* **YOUR INSTRUCTIONS**
Recast the lines below as a numbered list, from the line containing "Copy kibana-1 container ID 60f8d3f8c9d8" through the final line, both included, and leave out any blank lines.

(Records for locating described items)
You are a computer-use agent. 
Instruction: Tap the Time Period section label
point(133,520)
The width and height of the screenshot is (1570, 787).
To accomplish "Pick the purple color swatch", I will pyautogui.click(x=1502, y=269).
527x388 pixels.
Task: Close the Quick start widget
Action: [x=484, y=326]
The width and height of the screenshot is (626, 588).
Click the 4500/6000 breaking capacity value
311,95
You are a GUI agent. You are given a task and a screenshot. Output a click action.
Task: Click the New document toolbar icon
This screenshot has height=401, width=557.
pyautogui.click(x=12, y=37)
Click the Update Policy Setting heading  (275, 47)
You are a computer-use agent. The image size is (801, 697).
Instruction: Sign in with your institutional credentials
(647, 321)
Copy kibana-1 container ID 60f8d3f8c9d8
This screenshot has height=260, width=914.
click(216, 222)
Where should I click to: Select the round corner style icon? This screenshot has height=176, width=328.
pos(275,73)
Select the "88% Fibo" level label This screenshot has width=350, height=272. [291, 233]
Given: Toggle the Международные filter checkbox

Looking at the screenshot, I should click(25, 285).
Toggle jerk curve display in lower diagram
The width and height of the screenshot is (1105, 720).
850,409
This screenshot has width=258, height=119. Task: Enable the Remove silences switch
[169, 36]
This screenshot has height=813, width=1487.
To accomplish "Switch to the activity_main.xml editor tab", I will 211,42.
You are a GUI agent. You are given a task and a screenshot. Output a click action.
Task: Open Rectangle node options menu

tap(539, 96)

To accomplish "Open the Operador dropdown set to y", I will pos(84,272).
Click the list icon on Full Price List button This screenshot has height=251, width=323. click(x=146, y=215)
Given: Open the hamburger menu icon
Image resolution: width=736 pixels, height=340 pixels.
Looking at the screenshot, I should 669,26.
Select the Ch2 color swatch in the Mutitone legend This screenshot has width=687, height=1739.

* **THE SOLUTION**
1. Copy kibana-1 container ID 60f8d3f8c9d8
2. This screenshot has height=260, width=914.
3. click(216, 222)
4. Where should I click to: Select the round corner style icon? This screenshot has height=176, width=328.
5. pos(275,73)
6. Select the "88% Fibo" level label This screenshot has width=350, height=272. [291, 233]
7. Given: Toggle the Международные filter checkbox
8. Looking at the screenshot, I should click(25, 285).
9. Toggle jerk curve display in lower diagram
10. The width and height of the screenshot is (1105, 720).
11. 850,409
12. This screenshot has width=258, height=119. Task: Enable the Remove silences switch
13. [169, 36]
14. This screenshot has height=813, width=1487.
15. To accomplish "Switch to the activity_main.xml editor tab", I will 211,42.
16. You are a GUI agent. You are given a task and a screenshot. Output a click action.
17. Task: Open Rectangle node options menu
18. tap(539, 96)
19. To accomplish "Open the Operador dropdown set to y", I will pos(84,272).
20. Click the list icon on Full Price List button This screenshot has height=251, width=323. click(x=146, y=215)
21. Given: Open the hamburger menu icon
22. Image resolution: width=736 pixels, height=340 pixels.
23. Looking at the screenshot, I should 669,26.
24. Select the Ch2 color swatch in the Mutitone legend This screenshot has width=687, height=1739.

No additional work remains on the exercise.